**Aufgaben:**
- 1) Tippen Sie aus dem Seitenauszug den Abschnitt ab, der bei den Worten „Da mein Budget“ beginnt und nach den Worten „(30. September 2018)“ endet.
- 2) Beantworten Sie anhand des Seitenauszugs diese Fragen:
(a) Welches Körpergewicht wird angegeben?
(b) In welchem Verhältnis werden XC und Trail gefahren?
(c) Welche Reifengröße hat das Slide 9.0?
- 3) Fassen Sie den Absatz des Seitenauszugs, der mit „Da mein Budget etwas knapp ist“ beginnt, als kurze Stichpunktliste zusammen.

# Skeen 10.0 / Slide FE 9.0



## fleminghomer (29. September 2018)

Hi!

Ich benötige wohl eine kleine Entscheidungshilfe bezüglich meines neuen Bikes. Kurz zu mir: 178, 74 kg, Schrittlänge 82cm. 

Ich stehe kurz davor mir ein neues Bike zu kaufen jedoch bin ich mir nicht sicher für welches ich mich entscheiden soll. Einerseits bin ich dem Skeen stark zugeneigt da ich ca 50/50 - XC/Trail fahre und ich auch Wert auf Uphill-performance lege. 

Da mein Budget etwas knapp ist und das Slide 9.0 gerade relativ günstig zu haben ist interessiert mich dieses auch stark. Da es jedoch eine etwas andere Geometrie, mehr Federweg und 2.6 Reifen hat kann ich mir vorstellen, dass es weniger gut bergauf geht. 

Kann mir hier jemand etwas genaueres zu der Uphill-performance der beiden Räder sagen bzw. ob diese beim Slide schlechter ist?

Danke schonmal im Vorraus!


----------



## Flauschinator (30. September 2018)

**Datenauszug:**
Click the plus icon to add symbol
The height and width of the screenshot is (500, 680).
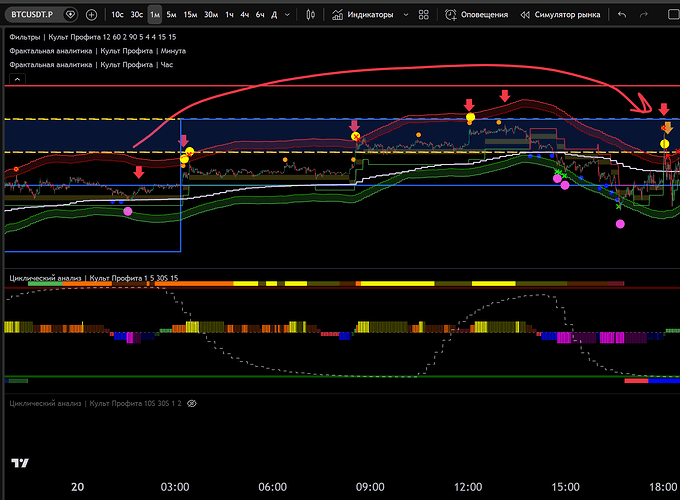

**Lösungen:**
- 1)
Da mein Budget etwas knapp ist und das Slide 9.0 gerade relativ günstig zu haben ist interessiert mich dieses auch stark. Da es jedoch eine etwas andere Geometrie, mehr Federweg und 2.6 Reifen hat kann ich mir vorstellen, dass es weniger gut bergauf geht. 

Kann mir hier jemand etwas genaueres zu der Uphill-performance der beiden Räder sagen bzw. ob diese beim Slide schlechter ist?

Danke schonmal im Vorraus!


----------



## Flauschinator (30. September 2018)

- 2)
(a) 74 kg
(b) Ca. 50/50
(c) 2.6

- 3)
- Budget etwas knapp
- Slide 9.0 gerade relativ günstig, daher starkes Interesse
- Slide mit etwas anderer Geometrie, mehr Federweg und 2.6-Reifen
- Vermutung: geht deshalb weniger gut bergauf